Instructions to follow:
Where a line of the records holds the string "will", copy that line.

Data shown:
========================

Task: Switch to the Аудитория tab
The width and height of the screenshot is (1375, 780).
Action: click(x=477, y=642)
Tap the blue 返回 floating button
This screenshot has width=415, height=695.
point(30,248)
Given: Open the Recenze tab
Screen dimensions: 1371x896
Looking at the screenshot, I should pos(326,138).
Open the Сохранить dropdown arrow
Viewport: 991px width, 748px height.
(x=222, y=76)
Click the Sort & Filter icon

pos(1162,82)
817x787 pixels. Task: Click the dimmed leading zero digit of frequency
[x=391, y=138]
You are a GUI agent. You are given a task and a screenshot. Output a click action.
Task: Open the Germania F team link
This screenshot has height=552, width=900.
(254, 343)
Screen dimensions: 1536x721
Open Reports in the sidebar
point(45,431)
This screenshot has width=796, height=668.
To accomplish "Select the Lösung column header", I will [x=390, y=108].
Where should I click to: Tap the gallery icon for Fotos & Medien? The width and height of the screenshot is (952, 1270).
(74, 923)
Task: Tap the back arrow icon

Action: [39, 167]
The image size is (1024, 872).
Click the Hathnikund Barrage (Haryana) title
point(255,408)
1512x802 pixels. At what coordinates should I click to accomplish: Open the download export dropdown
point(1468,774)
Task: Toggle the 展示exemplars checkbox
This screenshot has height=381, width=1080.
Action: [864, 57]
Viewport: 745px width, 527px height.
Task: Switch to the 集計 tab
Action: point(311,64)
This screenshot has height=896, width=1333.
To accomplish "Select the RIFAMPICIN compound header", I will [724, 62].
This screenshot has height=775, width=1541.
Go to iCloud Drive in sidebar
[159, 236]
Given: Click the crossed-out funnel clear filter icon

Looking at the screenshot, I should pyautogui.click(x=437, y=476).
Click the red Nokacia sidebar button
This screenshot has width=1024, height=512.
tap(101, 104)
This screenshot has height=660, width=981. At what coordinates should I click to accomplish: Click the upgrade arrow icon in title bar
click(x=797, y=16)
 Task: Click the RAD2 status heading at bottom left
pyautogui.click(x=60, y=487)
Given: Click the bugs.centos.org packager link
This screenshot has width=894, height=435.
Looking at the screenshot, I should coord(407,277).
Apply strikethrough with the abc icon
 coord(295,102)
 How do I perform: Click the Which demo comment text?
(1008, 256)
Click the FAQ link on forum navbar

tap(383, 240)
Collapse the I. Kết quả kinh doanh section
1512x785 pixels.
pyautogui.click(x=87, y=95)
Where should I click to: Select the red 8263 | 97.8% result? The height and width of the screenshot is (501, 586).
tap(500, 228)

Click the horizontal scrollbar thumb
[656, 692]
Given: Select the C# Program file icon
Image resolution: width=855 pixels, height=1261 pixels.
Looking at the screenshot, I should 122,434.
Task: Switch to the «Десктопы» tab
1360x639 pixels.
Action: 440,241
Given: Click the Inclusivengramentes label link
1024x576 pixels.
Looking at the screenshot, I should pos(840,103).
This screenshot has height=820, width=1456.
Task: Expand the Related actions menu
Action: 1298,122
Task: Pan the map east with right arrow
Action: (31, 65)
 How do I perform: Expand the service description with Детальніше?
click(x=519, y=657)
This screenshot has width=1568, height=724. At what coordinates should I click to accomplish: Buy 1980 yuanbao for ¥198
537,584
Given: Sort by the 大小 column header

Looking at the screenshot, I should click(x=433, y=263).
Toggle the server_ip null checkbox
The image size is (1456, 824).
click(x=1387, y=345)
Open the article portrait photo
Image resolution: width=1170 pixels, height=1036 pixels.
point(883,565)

========================

Your solution:
To accomplish "Select the Lösung column header", I will [x=390, y=108].
To accomplish "Select the RIFAMPICIN compound header", I will [724, 62].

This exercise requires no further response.